----- Provided data

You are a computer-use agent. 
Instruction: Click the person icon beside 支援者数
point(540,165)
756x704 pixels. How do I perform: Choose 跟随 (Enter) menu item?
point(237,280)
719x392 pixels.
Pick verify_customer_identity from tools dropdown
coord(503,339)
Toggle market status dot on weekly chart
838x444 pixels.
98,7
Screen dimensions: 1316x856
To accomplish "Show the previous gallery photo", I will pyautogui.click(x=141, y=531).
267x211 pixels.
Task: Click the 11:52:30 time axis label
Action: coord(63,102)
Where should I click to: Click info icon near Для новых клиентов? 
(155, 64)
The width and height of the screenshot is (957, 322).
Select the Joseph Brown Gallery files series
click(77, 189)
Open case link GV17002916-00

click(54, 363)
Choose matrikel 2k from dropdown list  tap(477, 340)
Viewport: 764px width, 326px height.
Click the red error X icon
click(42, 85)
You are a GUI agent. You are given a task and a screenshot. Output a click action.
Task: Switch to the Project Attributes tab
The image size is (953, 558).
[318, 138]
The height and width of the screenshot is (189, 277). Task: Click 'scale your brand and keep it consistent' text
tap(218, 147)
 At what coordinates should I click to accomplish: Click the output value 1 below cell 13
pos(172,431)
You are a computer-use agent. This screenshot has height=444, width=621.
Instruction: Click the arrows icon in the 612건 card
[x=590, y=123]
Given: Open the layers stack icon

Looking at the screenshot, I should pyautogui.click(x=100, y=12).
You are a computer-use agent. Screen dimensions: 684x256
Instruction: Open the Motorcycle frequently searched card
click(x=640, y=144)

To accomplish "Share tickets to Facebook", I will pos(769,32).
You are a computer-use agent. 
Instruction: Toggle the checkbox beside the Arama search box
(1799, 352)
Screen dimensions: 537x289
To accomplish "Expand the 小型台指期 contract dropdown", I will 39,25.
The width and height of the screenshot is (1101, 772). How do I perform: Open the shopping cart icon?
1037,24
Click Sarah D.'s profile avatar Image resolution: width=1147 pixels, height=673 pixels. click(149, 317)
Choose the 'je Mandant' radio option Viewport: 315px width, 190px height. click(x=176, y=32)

----------

• _Exercise_:
Copy out each line of the listing that holds the string "agent".

• _Written reply_:
You are a computer-use agent. 
You are a GUI agent. You are given a task and a screenshot. Output a click action.
You are a computer-use agent. This screenshot has height=444, width=621.
You are a computer-use agent. Screen dimensions: 684x256
You are a computer-use agent. 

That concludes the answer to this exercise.